Parts of the exercise
#1 Please repeat word for word the part of the health care plan article that opens with the words containing "Bean’s Healthcare Council" and closes with "with the idea.".
#2 According to the health care plan article, which think tank is credited with the idea of the virtual marketplace?

Passage
_ _ _

Rep. Aaron Bean, who chairs the House committee in charge of health and human services spending, said the system is one of the keys to the health care reform plan he will pursue this session. But he knows this plan is a hard sell.
 
“It’s going to be a challenge,” Bean said. “This is going to be competing with other things we have to buy in health care.”
 
Financing the initiative may not be his only obstacle. Bean’s plan is already drawing scrutiny from those in the health insurance business and fellow lawmakers.
 
Bean’s Healthcare Council met with four other health-related committees for more than an hour on Tuesday discussing the approach to lowering Florida’s growing uninsured population.  The audience included staff from the governor’s office, insurance and health care associations and the Office of Insurance Regulation, but no public testimony was taken.
 
Bean, a Republican from Fernandina Beach, wants to develop a virtual marketplace where employers are relieved from the burden of administering health plans and employees are allowed to choose the coverage they want. Moreover, people could take the coverage with them when they leave their job. The Heritage Foundation, a conservative think tank, is credited with the idea.

_ _ _

Information shown
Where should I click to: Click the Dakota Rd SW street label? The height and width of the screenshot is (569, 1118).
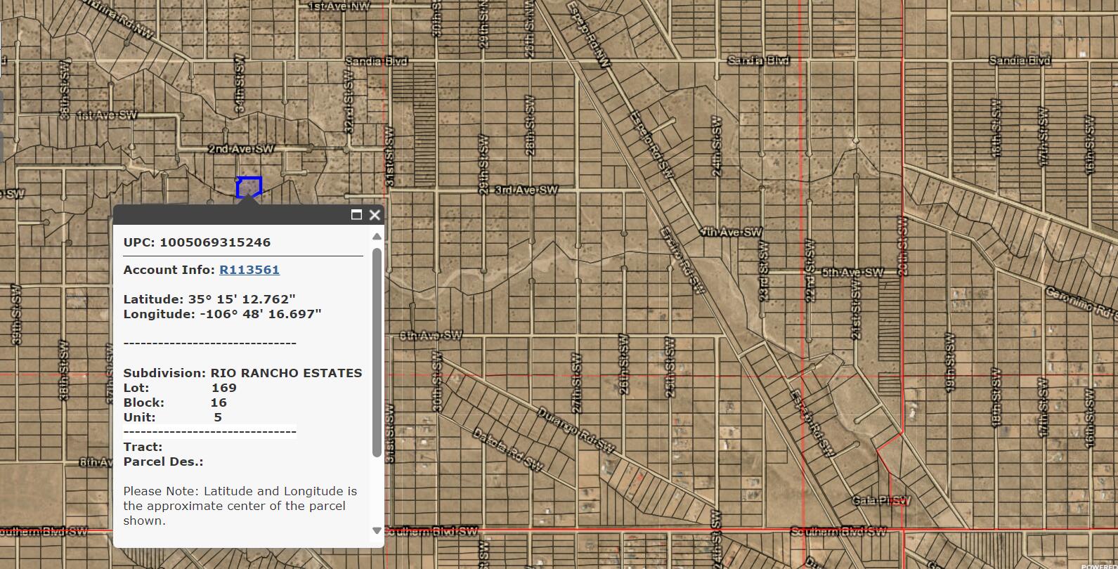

_ _ _

Responses by task
#1
Bean’s Healthcare Council met with four other health-related committees for more than an hour on Tuesday discussing the approach to lowering Florida’s growing uninsured population.  The audience included staff from the governor’s office, insurance and health care associations and the Office of Insurance Regulation, but no public testimony was taken.
 
Bean, a Republican from Fernandina Beach, wants to develop a virtual marketplace where employers are relieved from the burden of administering health plans and employees are allowed to choose the coverage they want. Moreover, people could take the coverage with them when they leave their job. The Heritage Foundation, a conservative think tank, is credited with the idea.

#2 The Heritage Foundation.